SEKA ve TEKEL direnişleri ile işçi hareketi, taleplerine işçi olmayanların da kulak kabarttığı yeni bir dönem başlattı. 80’li ve 90’lı yıllarda ücretleri ve sosyal hakları için mücadele edenler şimdi “bağımsızlık” ve “vatan” diyordu. 15 yıldır süregelen bu uygulama ile sadece işçilere ve sendikalara zarar verilmediğini, esnafın, köylünün de yıkıma uğradığını, daha da önemlisi ulusal bağımsızlığımızın ve vatanımızın tehlikeye girdiğini görmeye başlamışlardı. Bunu ilk fark eden TEKEL ve SEKA işçileri, fabrikalarında oluşturdukları barikata herkesi çağırdılar. “TEKEL Vatandır”, “SEKA vatandır” çağrıları karşılığını çabuk buldu. Önce işçiler sökün ettiler, ardından memur, esnaf, kitle örgütleri ve köylü.
İşçi sınıfını ve bütün Türkiye’yi sarsan bir hareket başlamıştı. Akın akın bu mücadelelere destek yağmaya başladı. Çok geçmeden Seydişehir ile Erdemir’de olduğu gibi bütün bir kentin mücadelesi haline gelen eylemlerde; Telekom, Tüpraş, Petkim… vb vb bütün kamu kuruluşlarından “bağımsızlık” ve “vatan” sloganları yükselmeye başladı.

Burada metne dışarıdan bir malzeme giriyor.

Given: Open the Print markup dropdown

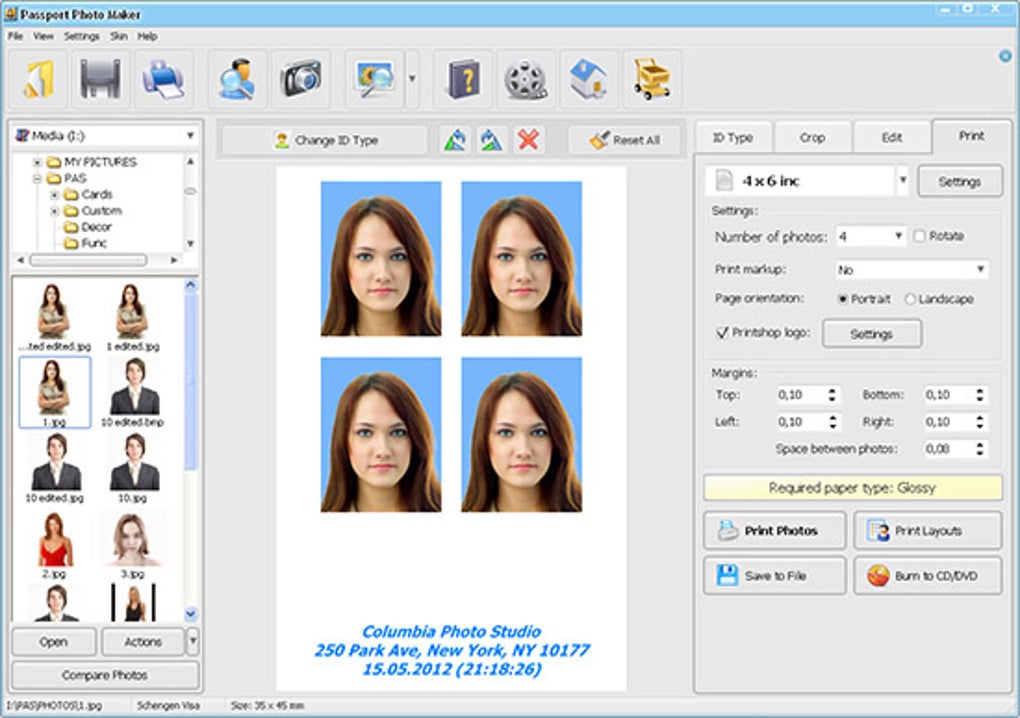Looking at the screenshot, I should [978, 270].
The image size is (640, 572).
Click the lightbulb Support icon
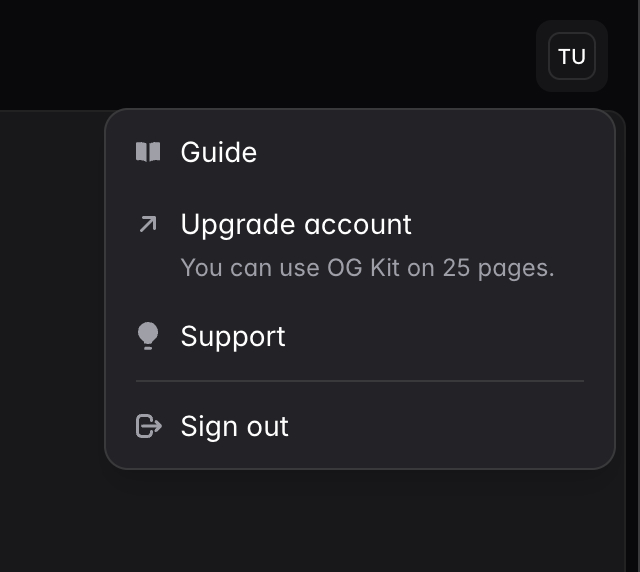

Özelleştirmeci partilerin iki yüzü
Değişen sadece işçilerin bilinci, talepleri ve diğer sınıflardan aldıkları destek değildi. Yeni durumun ve işçinin yarattığı etki, dalga dalga özelleştirmeci partilerin tabanını da sardı. Özelleştirmeci partilerin Seydişehir ve Ereğli’deki ilçe başkanları özelleştirmenin vatan hainliği olduğunu söylüyor, bu partilerin üyesi işçiler toplu istifa dilekçelerini Genel Merkezlere gönderiyordu. İşçilerin eylem çadırları, alışık olmadıkları yeni yüzleri de görmeye başladılar. DYP, CHP, MHP, DSP, SP, SHP, ANAP gibi özelleştirmeci partilerin, yani bu fabrikaları satan, işçilerimize vatan için seferberlik çağrıları yaptıran yıkımın sorumlusu hükümetlerdeki partilerin başkan ve yöneticileri de görünmeye başladılar eylemlerde.
İşçiler ve sendikacılar anlayamadılar önce sebebini. “Bunlar niye geliyor, yarattıkları enkazın keşfini mi yapıyorlar?” ya da “Biz tövbe ettik, hata yapmışız” diye günah çıkartmak için “Bakın programlarımızdaki kamu ve devletçilik düşmanı maddeleri de değiştirdik” mi diyorlar? Sebep hiçbiri değildi. Tabanlarını yitiriyorlardı, halk kendilerinden uzaklaşıyordu. Hemen işçilerin yanlarına gidip onların sloganına eşlik etmek, onlarla mendil sallamak gerekiyordu. Önce TEKEL, SEKA ve Seydişehir işçisinin, ardından diğerlerinin karşısında sıraya dizildiler bu partilerin yöneticileri. Ceplerinde herkes için sallayacak mendilleri vardı nasıl olsa.